Learning How to Count, Breathe, Relax
Small things can set kids off, but you can teach them a self-soothing breathing exercise to use on their own.
In the aftermath of trauma, when our brains may be “hijacked” by fear, anxiety, or anger, breathing techniques and nonverbal activities such as coloring can help kids and adults get “unstuck.”
Paying attention to our breath is a simple grounding strategy that helps us press a “reset” button to pause and come back to the present moment. And it can be done anytime, anywhere.
Explain that Cookie Monster is having a hard time with big feelings, so he’s learning “Birthday Breathing.” Together, watch the video all the way through. Show it again and have kids practice along with you and Cookie Monster (it helps to rehearse a strategy before you actually need it!):
- Hold up one hand—it’s a birthday cake with five candles!

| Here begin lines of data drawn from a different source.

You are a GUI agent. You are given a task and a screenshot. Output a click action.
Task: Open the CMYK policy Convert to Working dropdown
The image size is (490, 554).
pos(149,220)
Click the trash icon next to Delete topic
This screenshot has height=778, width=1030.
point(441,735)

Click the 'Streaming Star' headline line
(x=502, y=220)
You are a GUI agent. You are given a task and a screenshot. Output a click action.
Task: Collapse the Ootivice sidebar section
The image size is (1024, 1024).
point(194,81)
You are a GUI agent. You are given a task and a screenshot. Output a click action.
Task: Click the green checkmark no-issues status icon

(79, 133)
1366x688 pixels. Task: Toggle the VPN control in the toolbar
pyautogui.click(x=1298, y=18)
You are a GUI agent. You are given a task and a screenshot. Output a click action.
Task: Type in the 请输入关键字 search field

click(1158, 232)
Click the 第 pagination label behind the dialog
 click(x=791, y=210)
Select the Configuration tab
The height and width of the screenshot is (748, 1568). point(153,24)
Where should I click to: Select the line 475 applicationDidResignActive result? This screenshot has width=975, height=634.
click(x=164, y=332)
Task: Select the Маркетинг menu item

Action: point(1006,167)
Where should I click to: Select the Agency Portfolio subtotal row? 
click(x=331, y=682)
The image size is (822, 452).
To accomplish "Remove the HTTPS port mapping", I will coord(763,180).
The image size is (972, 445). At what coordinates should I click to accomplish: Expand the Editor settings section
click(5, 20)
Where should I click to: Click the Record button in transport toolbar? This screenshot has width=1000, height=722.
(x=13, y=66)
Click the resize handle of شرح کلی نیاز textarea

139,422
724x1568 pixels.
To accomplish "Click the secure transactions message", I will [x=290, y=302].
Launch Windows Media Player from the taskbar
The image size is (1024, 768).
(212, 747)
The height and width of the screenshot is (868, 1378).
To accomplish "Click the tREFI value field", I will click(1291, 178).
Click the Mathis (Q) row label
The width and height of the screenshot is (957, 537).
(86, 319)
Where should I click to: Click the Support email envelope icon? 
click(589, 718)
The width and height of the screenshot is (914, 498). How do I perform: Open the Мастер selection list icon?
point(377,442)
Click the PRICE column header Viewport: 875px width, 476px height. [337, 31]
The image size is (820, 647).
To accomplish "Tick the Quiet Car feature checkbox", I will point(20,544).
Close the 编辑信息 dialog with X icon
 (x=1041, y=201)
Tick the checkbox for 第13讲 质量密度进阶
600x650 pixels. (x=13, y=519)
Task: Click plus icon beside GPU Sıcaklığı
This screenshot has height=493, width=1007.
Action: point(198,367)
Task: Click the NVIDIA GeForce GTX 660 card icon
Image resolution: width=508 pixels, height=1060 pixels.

- Pretend to blow out one of the candles: take a deep breath in and then blow out, curling the finger down as you finish exhaling.
- Repeat with the other four fingers until you have a fist. Notice how you feel now. Repeat if needed.
[Pro tip:] This activity can benefit both kids and adults, individually or together, one-on-one or in groups. Depending on who you’re working with at a given time, adapt or omit activities as you see fit—you know your kids and families best!
The smallest, simplest things—like coloring together—provide the best opportunities for quiet bonding, conversation, relaxation, collaboration, and praise.
Breathing strategies help children gain a sense of calm, presence, and grounding.